Starting about 3 years ago I have converted most aspects of my reloading to metric. It started with overall lengths, for which mm (to one decimel place) is just about the perfect level of precision, and very intuitive.
I don't like digital scales, and I was aware that Ohaus used to make a metric version of the 5-0-5 balance beam scale but it was discontinued. It took some looking, but eventually I found a scale distributor in California that had some dusty old boxes on his shelf, and I cleaned him out. I may now be in possession of the only 505-10 scales in North America that are available for sale. Let me know if you want one.

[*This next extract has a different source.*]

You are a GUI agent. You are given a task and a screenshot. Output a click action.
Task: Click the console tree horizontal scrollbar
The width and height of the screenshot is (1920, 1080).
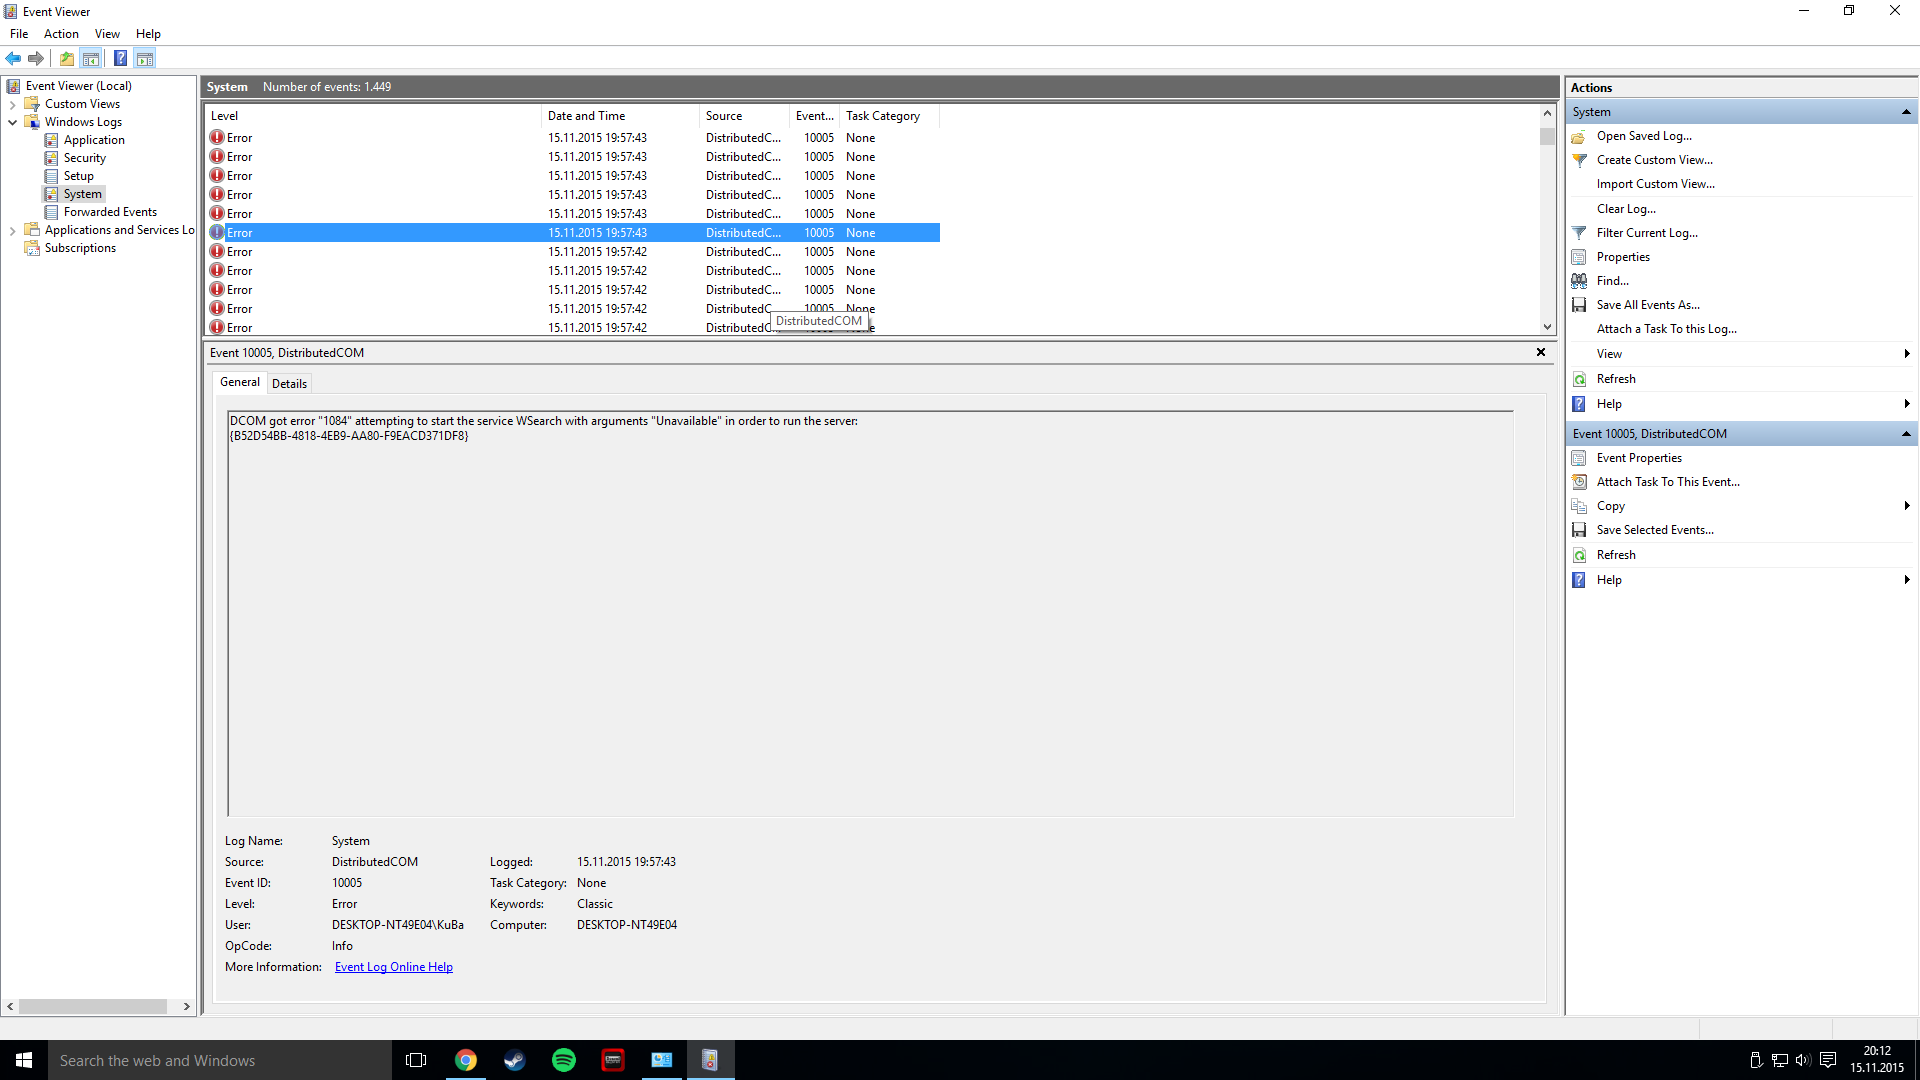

Metric weights are starting to show up on factory ammo boxes (28g & 32g shotshell loads, and Federal puts bullet weights in grams on most of their ammo), but it isn't seen much on component bullets (yet). I usually refer to them without units ("a 147 FMJ bullet"). I have never seen charge weights published in grams. I usually consult a couple of manuals to get an idea of what window I expect to work in in grains, then convert to grams, round to something convenient, make the notes in my reloading notebooks and never glance at the published manual numbers again. Eventually the archaic units lose meaning to you. For example, I can tell you that my standard 5.56mm loads use 1.76g of WC-735, but had to punch that into a calculator just now to figure out that that was 27.1 grains.
It raises some eyebrows when I start chatting reloading with folks at the range, but whatever. I wasn't going to start choosing load data based on their say-so, anyway. I have posted bits of data here and over on the castboolits site, and nobody has chastized me for it yet.